Falamos de populismo sem entender verdadeiramente que ele se alimenta do que é popular porque tudo o mais falha há demasiado tempo. A começar pelas respostas às legítimas preocupações das pessoas e por um projeto para o país, que não existem. À deriva, tenta-se vender o publicamente correto a quem já só compra o que sente na pele e insiste-se que quem não alinha por aquele diapasão está errado, em lugar de se procurar resolver os problemas que despertam essa divergência. O efeito?
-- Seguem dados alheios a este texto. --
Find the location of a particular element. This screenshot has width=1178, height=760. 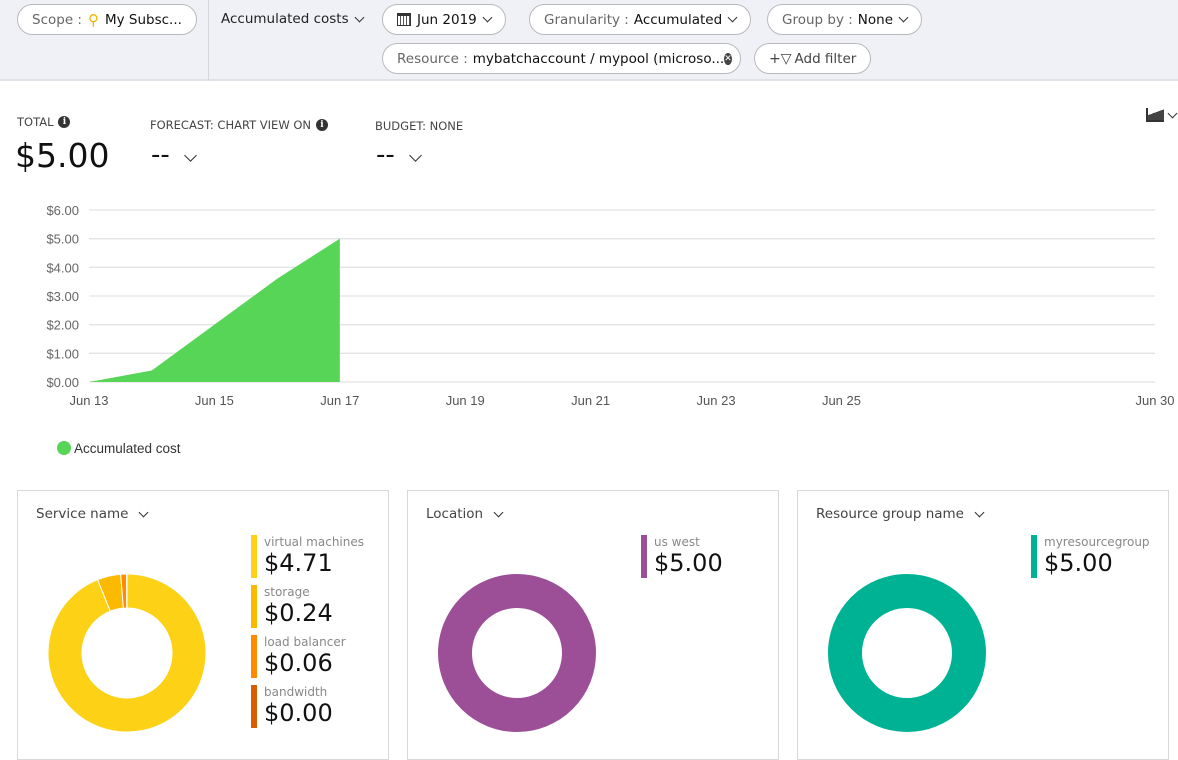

Afastar cada vez mais quem vota de o fazer pelo bem comum, porque é crescente a perceção de que ninguém está verdadeiramente interessado em trazer soluções. Porque, em lugar de ensaiar um consenso para um plano de reconstrução económica e social capaz de gerar riqueza no país, os que se dizem responsáveis extremam os discursos para reconquistar os votos que perderam para os extremistas.

Veja-se as sondagens. Em primeiro lugar, é digna de nota a decisão de medir permanentemente o pulso aos portugueses no que respeita às presidenciais (a um ano de distância) e às legislativas (se tudo correr mal, a prazo praticamente semelhante, se não, ainda mais distantes), desprezando a decisão que mais impacta a realidade imediata das pessoas: as autárquicas que se realizam já no fim do verão.
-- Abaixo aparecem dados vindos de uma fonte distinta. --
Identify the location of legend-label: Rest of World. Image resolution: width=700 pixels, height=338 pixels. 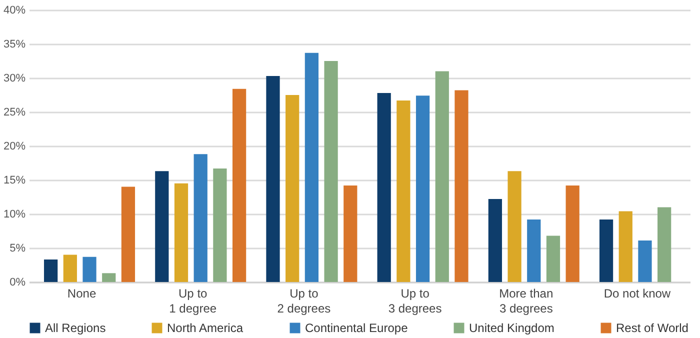
(652, 328).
Olhando sem palas os resultados do barómetro, vê-se muito. Vê-se, por exemplo, que não faz grande sentido destacar que André Ventura é repetidamente o líder menos popular de todos, quando em simultâneo é o segundo classificado numas eleições em nome próprio — o primeiro entre os candidatos com vínculo partidário. Vê-se também que há um país dividido, mas descrente nas políticas da esquerda (em que medida parte da exígua votação dos partidos radicais deste lado não terá precisamente que ver com o facto de terem sido responsabilizados pelas escolhas, com a geringonça?). Vê-se que um em cada seis portugueses não sabe o que fazer à vida e que toda a exposição pública, ainda que pelos piores motivos, não retira eleitores ao Chega.

Mas vê-se sobretudo que, mesmo somados todos os créditos das mais reconhecidas figuras, ninguém faz frente ao almirante Gouveia e Melo — não é certo que perdesse sequer se todos os partidos se unissem numa alternativa única.
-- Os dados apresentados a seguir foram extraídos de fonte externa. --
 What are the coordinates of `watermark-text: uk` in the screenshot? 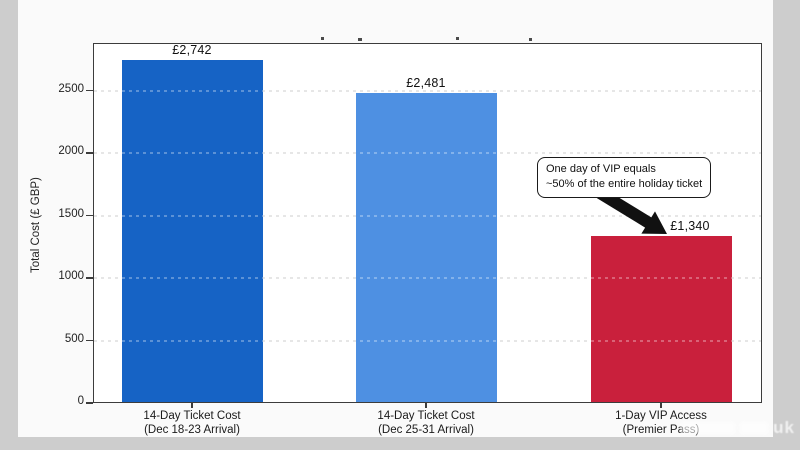 It's located at (784, 428).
É cedo, muito cedo, para definir vencedores de uma corrida que ainda nem começou. Mas este resultado demonstra uma vez mais que "a perceção da sociedade" não é a interpretação que dela faz a bolha que pensa adivinhar-lhe as vontades e persiste em condicionar-lhe as escolhas. Melhor seria se as energias estivessem concentradas no que importa: construir um projeto que possa apontar futuro ao país e dar ambição aos portugueses.